From the team's week 1 victory over the Indianapolis Colts, where he broke up a fourth down pass to Reggie Wayne, ending Andrew Luck 's comeback hopes, to week 17 vs. the Oakland Raiders, where he only allowed 3 catches for 12 yards, Roby has had a very productive rookie campaign.
But does Bradley Roby deserve to be in the Defensive Rookie of the Year conversation? Verily I say unto you, yes he does.
However, he faces a stiff up-hill battle that many would say nullifies his odds of winning. Guys like Aaron Donald and C.J. Mosley, who both made the Pro Bowl, and Khalil Mack (+56.4), who finished the season as the highest rated linebacker in the NFL, according to Pro Football Focus (narrowly edging out Von Miller (+55.7), were all selected higher in the draft.
It can also be argued that those three players each played a more pivotal role in their respective team's success. Roby, for example, is the Broncos No. 3 CB, with the two players higher than he on the depth chart, (Chris Harris, Jr., and Aqib Talib) both earning Pro Bowl selections.
Of the nine Broncos players selected to the 2015 Pro Bowl, five came from the defensive side of the ball, and that's not counting guys like Brandon Marshall and Terrance Knighton, who played at a Pro Bowl level, but were snubbed by their peers.
In other words, for a rookie like Roby, who had a great rookie campaign, it's easy to get lost in the shuffle of a defense replete with studs. For what it's worth, his head coach, John Fox, firmly believes that Roby deserves to be in the DRoY conversation, at the very least.
“I think he’s had that kind of season," Fox said Tuesday via the team. "What’s been remarkable to me is he really wants to be a great player. He’s got the mindset; he’s a very smart young guy that works hard at it. And he really truly tries to get better every day, and in turn, that helps your performance every week. So I’ve been very impressed by the young man and I think he’s had a tremendous year. Some of that voting stuff, I don’t control that. But I think his name ought to be in the mention.”
I don't think there's any doubt that Roby at least deserves to be in the conversation. Whether his season merits winning the actual award, is up for debate. But I'm just a sports writer. Let's hear it from the horse's mouth.
“I don’t think I have," Roby said when asked if he deserves to win DRoY. "That was definitely a goal of mine going in. At corner, it’s a lot harder to get adjusted your first year. It’s not really a lot of times that a corner gets rookie of the year, because the position’s so hard and just learning it and those sorts of things. There have been a lot of good rookies this year: [Ravens LB] C.J. Mosley, [Rams DT] Aaron Donald, those are the guys that I know that have been doing their thing this year. I’ve been playing well, but I don’t think I’ve been playing better than those guys at their respective positions. But I definitely think I’m one of the best rookie DBs that’s playing right now. I’m not even worried about it. I’m just going to try keep getting these wins for my team and keep getting better.”

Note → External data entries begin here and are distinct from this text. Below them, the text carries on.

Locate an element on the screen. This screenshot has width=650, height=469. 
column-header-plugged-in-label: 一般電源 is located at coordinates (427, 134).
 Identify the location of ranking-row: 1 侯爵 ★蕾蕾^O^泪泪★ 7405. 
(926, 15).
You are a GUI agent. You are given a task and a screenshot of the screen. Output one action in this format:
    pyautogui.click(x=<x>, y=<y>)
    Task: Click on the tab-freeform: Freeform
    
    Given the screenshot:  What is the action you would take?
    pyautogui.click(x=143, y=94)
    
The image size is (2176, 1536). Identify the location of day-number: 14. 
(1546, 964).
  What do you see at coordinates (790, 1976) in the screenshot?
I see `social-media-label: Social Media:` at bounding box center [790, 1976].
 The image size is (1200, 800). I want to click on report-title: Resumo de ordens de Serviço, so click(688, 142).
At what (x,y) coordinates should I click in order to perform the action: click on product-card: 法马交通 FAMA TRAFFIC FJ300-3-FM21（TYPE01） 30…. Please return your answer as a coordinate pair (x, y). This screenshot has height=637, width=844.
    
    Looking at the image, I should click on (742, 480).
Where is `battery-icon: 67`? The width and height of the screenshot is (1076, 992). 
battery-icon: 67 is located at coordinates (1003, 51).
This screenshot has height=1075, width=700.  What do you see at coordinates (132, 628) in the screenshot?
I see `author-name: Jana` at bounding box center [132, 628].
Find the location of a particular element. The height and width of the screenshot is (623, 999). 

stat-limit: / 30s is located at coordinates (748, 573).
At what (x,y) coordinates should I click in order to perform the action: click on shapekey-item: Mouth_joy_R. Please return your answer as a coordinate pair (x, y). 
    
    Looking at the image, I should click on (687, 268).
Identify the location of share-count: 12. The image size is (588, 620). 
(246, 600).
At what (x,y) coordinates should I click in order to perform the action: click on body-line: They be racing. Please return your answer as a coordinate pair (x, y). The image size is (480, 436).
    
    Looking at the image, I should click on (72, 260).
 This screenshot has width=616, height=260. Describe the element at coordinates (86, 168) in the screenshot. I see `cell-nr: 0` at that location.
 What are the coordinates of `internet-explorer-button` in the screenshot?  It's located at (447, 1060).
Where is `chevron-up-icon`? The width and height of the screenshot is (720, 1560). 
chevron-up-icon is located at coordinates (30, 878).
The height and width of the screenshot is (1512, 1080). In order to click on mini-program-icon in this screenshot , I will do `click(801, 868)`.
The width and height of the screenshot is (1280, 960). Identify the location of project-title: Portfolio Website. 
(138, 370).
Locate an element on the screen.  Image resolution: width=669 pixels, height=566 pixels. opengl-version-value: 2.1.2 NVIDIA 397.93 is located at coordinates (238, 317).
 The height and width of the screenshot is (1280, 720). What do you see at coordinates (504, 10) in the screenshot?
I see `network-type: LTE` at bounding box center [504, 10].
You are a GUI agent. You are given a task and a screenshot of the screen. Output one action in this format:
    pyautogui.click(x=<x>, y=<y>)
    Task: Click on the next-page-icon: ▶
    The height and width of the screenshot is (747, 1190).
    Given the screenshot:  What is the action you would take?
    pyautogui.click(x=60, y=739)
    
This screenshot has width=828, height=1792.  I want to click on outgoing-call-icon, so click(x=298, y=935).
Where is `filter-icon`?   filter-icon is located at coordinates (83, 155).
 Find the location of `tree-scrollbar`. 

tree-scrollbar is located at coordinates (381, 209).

Roby might be humble, but he's right. Other than defensive tackle, the rookie learning curve for cornerbacks is among the steepest, making Donald's season that much more impressive. Roby finished the year with 65 total tackles (63 solo), 2 forced fumbles, 2 interceptions and a sack.
It's rather striking production for a rookie, playing shoulder-to-shoulder with two other corners who opposing quarterbacks would rather not target in coverage. He held his own. No matter what happens in the DRoY race, with Roby, Harris, and Talib locked up long-term, the Broncos have an excellent triumvirate at corner to build around moving forward.